Nowadays, even when you have a catalog implemented that scans your data, the number of search results on the word ‘customer’ is too high and far from relevant. Scrolling through the first page of results makes you wonder what would suffice your data needs. Is the data properly described, do you know who to go to for questions and are you even allowed to use privacy sensitive data for your use case?
Documenting and maintaining these basic attributes of your data is already challenging and time consuming in itself. And at what granularity do you need to do this? If you listen to legal and compliance; every single attribute of every table of every system must be properly protected. This seems like an impossible task. And it is!
How can you practically approach this?
Start organising your data into datasets!
Classifying and defining all your data attributes is a cumbersome and time consuming task. At some point you should do it for at least the data you share. But waiting for all this to be done is not an option. Business must go on. So how can we overcome the big pile of work in the mean time? The answer is to start organising your data into datasets.
What do we mean by dataset?
There are varying opinions of what a dataset may be. At D8A Directors we consider a dataset as a collection of physical data objects that needs to be managed (governed) together. This can consist of a single or a selection of tables that make up the customer master data or the collection of tables that hold your inbound shipments. It may also be used for unstructured data like video’s or images that were collected during a particular event.
Then governance is applied at all the data together in these datasets. When you combine data into datasets that needs to be physically managed together; you don’t need to manage every individual attribute. The question then is what are these governance requirements that you should think about to combine data?
Dimensions to seperate data into datasets
To be honest, the dimensions to take into account need to be determined in your organisation by the Data Governance department in their policies. The legal grounds that allow you to process data vary per organisation, so there’s no one single set of dimensions. However, to get you started, here’s an example of good practice dimensions:
- Source system
- Data product
- Geographical Region due to regional legislation
- Responsible data owner (single ownership for accountability)
- Purpose limitations
- Retention term
- Business & privacy sensitivity classification
The goal of a dataset is to be able to group physical data for purposes of:
- Logically organizing data
- Data Ownership and Data Governance
- Request and approval against purpose limitations
- Granting and Managing Security / Data Access Rights
- Managing Data Retention and Disposal
- Classifying Data for Privacy
- Classifying Data for Geographical Regions
- To make Reuse of data easier
- Archiving Data to cheaper Storage tiers
Let’s make it practical
Decomposing datasets distinguishes conceptual data models, data objects and the attributes (from a logical model). These should then be linked up to the actual physical data.

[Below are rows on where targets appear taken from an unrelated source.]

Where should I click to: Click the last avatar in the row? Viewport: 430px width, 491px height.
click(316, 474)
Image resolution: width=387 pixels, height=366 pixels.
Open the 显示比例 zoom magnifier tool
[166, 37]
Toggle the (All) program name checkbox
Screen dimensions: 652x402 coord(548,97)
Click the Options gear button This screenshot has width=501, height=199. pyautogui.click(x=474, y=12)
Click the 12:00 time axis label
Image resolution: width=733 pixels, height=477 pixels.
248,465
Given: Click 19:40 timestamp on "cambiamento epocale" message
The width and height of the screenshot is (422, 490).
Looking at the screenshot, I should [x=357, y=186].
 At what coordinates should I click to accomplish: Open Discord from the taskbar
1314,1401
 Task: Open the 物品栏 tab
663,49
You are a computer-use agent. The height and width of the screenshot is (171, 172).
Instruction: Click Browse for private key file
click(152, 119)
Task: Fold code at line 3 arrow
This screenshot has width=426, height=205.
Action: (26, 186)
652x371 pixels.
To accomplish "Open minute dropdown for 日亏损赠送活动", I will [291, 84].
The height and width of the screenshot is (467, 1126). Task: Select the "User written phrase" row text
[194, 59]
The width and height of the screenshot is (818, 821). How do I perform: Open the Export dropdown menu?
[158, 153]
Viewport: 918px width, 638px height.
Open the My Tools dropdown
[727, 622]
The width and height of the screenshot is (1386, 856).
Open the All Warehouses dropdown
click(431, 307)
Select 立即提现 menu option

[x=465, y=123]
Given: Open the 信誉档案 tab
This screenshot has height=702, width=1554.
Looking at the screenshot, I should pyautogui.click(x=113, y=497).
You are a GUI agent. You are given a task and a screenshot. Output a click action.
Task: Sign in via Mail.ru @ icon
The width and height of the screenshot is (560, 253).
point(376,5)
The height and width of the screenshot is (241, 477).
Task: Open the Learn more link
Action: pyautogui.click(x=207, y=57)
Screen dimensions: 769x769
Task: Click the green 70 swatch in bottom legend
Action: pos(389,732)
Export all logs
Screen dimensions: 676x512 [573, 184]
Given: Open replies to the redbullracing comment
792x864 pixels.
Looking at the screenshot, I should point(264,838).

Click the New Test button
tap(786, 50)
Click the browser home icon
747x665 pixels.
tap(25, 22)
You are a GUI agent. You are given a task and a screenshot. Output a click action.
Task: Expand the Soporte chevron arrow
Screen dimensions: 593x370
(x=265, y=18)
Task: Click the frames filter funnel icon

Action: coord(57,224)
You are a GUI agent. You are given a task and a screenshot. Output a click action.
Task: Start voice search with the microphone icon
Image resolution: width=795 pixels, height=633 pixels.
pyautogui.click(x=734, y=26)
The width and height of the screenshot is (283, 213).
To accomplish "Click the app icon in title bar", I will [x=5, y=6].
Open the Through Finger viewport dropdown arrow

An example is shown below on how data privacy classification of attributes affect datasets. Classsifying all attributes is a lot of work while you can manage your data already to a sufficient extent when this is classified at dataset level:
The dataset is an abstraction at a logical level that makes it easier to govern a collection of physical data. With the right information at dataset level like business owner, purpose limitation, business sensitivity, privacy sensitivity, retention term etc, you can start managing access to this data.
Note that the dataset is a logical grouping of data. This does not necessarily mean you must physically seperate different datasets to comply with governance requirements. An example when you must physically seperate the data is in case of a regional requirement to store data within country borders.
Data products & datasets
Taking it one step further: how do datasets relate to data products?
As per the HR example, you can consider this to be a single data product. A data product can expose access to different datasets that the data product holds.
To optimize the storage, you could expose dataset as (virtual) views on the actual data.